Brief: Reproduce the entries starting with the line that contains "Click the repeat timer icon in reservation 3" and going on through the line that contains "(x=13, y=133)", copying each line as it appears. Leave the pictures out of your answer.

>> start Extracted data

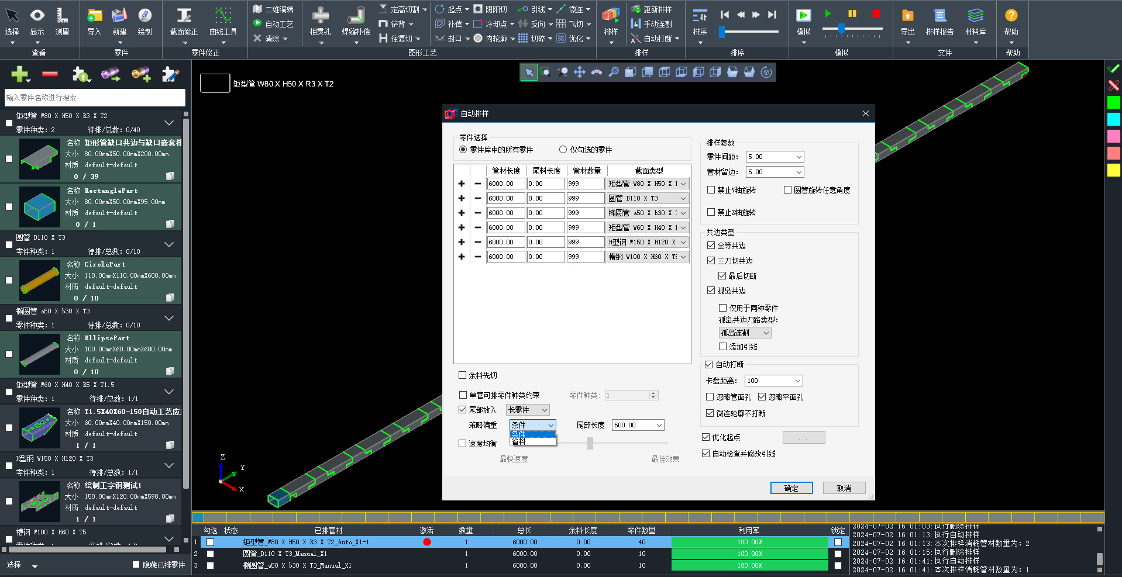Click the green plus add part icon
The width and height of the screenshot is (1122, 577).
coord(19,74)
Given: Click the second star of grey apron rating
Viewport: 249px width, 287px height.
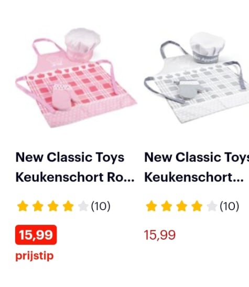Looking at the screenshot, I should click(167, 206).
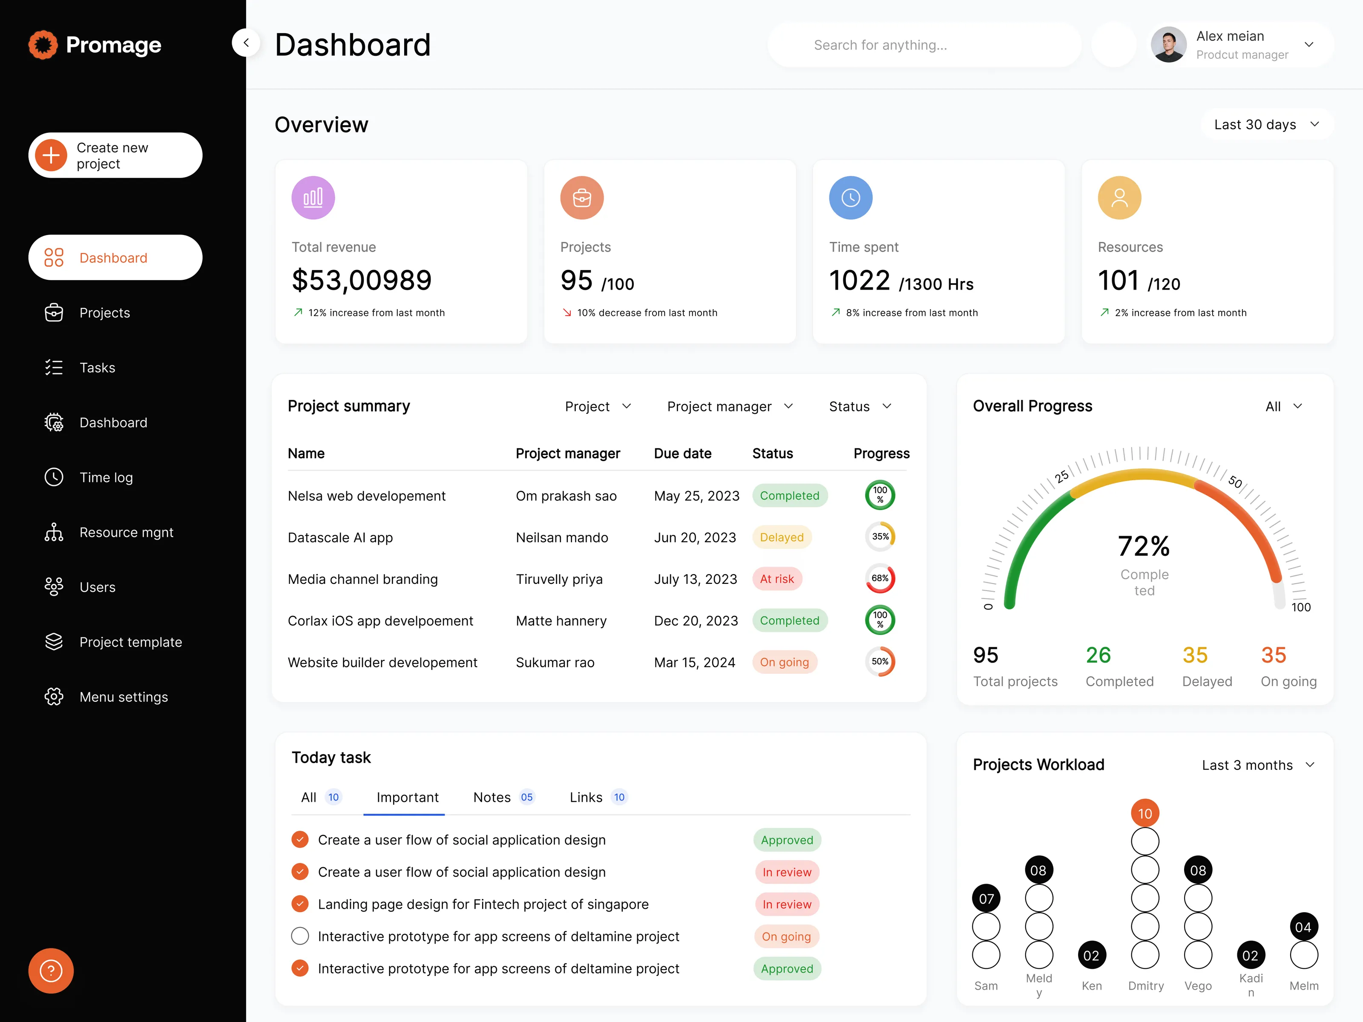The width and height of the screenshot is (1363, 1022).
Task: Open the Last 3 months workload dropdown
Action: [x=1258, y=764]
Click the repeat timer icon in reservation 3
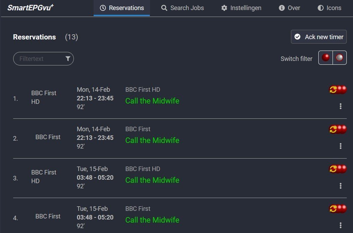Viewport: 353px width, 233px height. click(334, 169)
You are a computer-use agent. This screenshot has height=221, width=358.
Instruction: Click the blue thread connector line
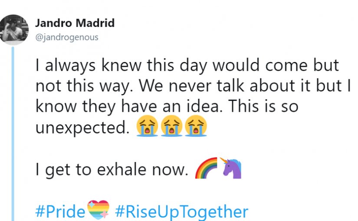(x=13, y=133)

>> end Extracted data
>> start Extracted data

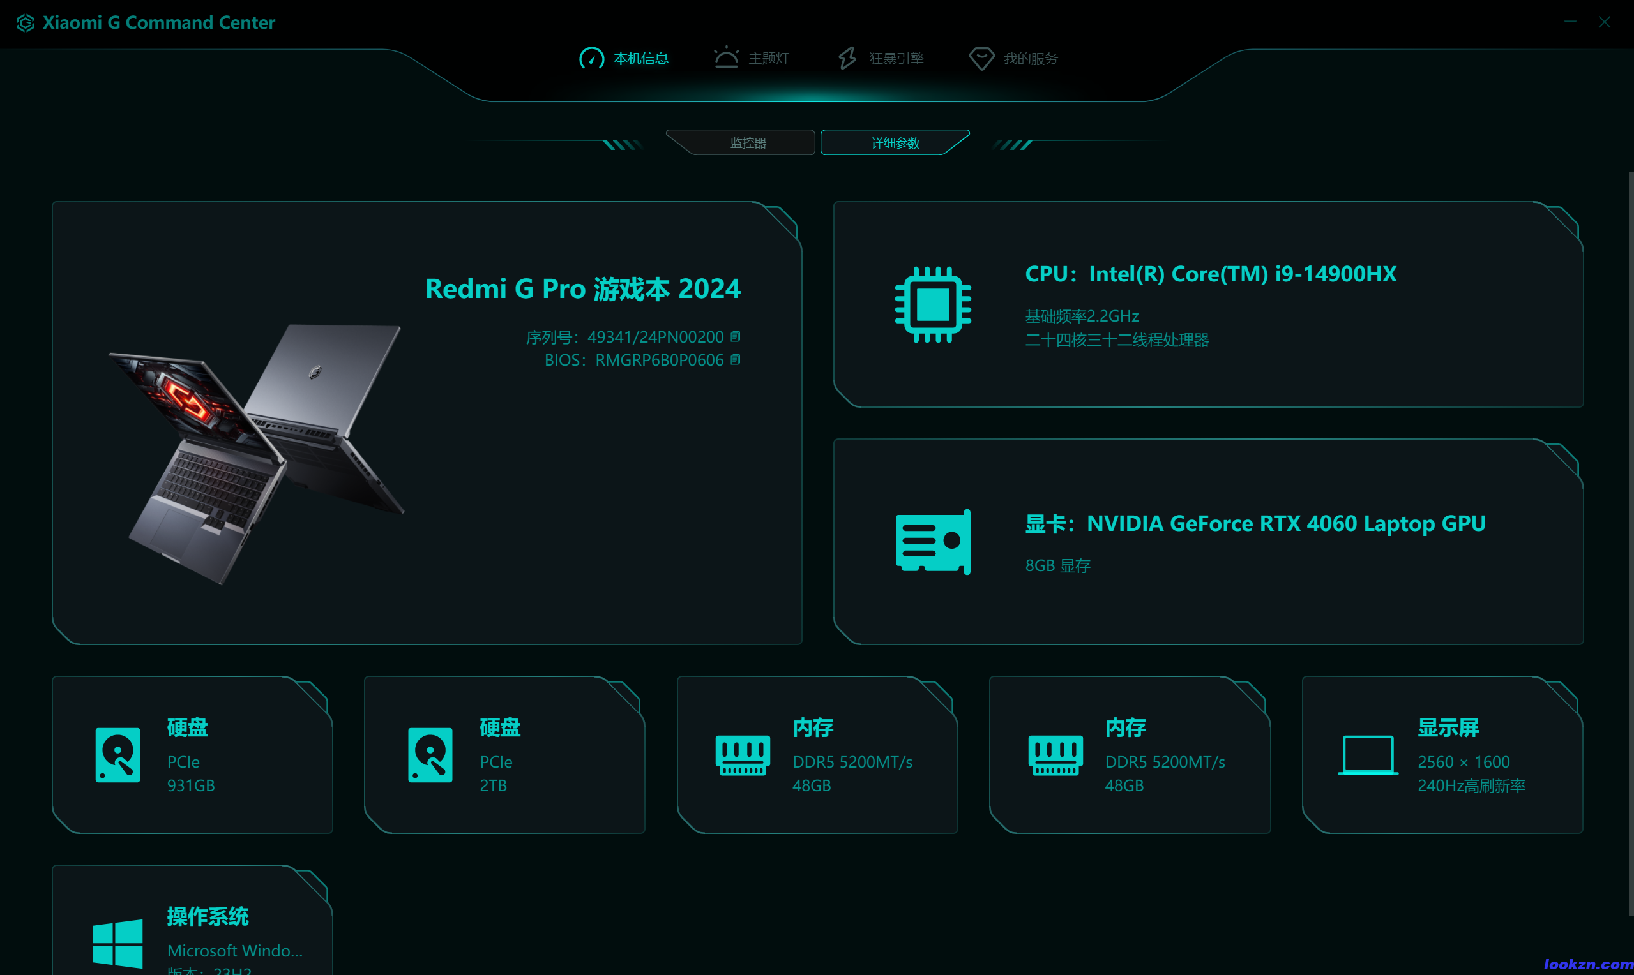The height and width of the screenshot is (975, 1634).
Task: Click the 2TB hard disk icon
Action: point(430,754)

>> end Extracted data

Task solution:
Click the repeat timer icon in reservation 3
Viewport: 353px width, 233px height. click(334, 169)
You are a computer-use agent. This screenshot has height=221, width=358.
Instruction: Click the blue thread connector line
(x=13, y=133)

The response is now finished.